El horario laboral era de doce horas, con un corte de media para almorzar, pero después de unas semanas, Salvador comprobó que como nunca bajaba nadie hasta allí para controlarlo, podía usar dos o tres horas para comer, y hasta para dormirse una buena siesta. Él nunca se aprovechó de esa situación. Pero lo pensó.
El sueldo era ridículo, aunque suficiente, y el isleño estaba agradecido. En realidad él creía que aquel trabajo, en un sótano con escasa luz y húmedo, en aquel país tan al fin del mundo, parecía hecho a su medida. Y estaba feliz por eso.
Su vida entonces cambió. Conseguir aquel empleo, sentirse útil y capaz de llevarlo adelante, hacía que pareciera que todo iba a funcionar mejor, que iba a ser más fácil. Sus miedos más íntimos de convertirse en la letra de un tango, escrito para sufrir y para llorar por dentro, habían desaparecido de su mente.
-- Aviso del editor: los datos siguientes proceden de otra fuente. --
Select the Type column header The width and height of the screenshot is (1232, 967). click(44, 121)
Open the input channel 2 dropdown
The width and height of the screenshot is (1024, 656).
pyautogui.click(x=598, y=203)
La vida ya la sentía más respirable.
Después, un poco más adentro, en el corazón y en los sentimientos, escondido bajo aquel entusiasmo repentino, Salvador seguía teniendo un agujero; el que le recordaba que en Tenerife había dejado una familia abandonada.
Salvador vivió con esto todas sus horas. Por eso, los viernes de cada semana, religiosamente y sin nada ni nadie que lo pudiera impedir, le escribía una carta a su mujer y a sus hijos contándoles cómo le estaba yendo. Carta que al terminar, metía en un sobre, cerraba con mucho cuidado, le ponía la fecha bien grande en el ángulo superior izquierdo, y lo guardaba en una caja de madera. En el sector “T”, del último recoveco del sótano, en el subsuelo de La Biblioteca Nacional de Buenos Aires.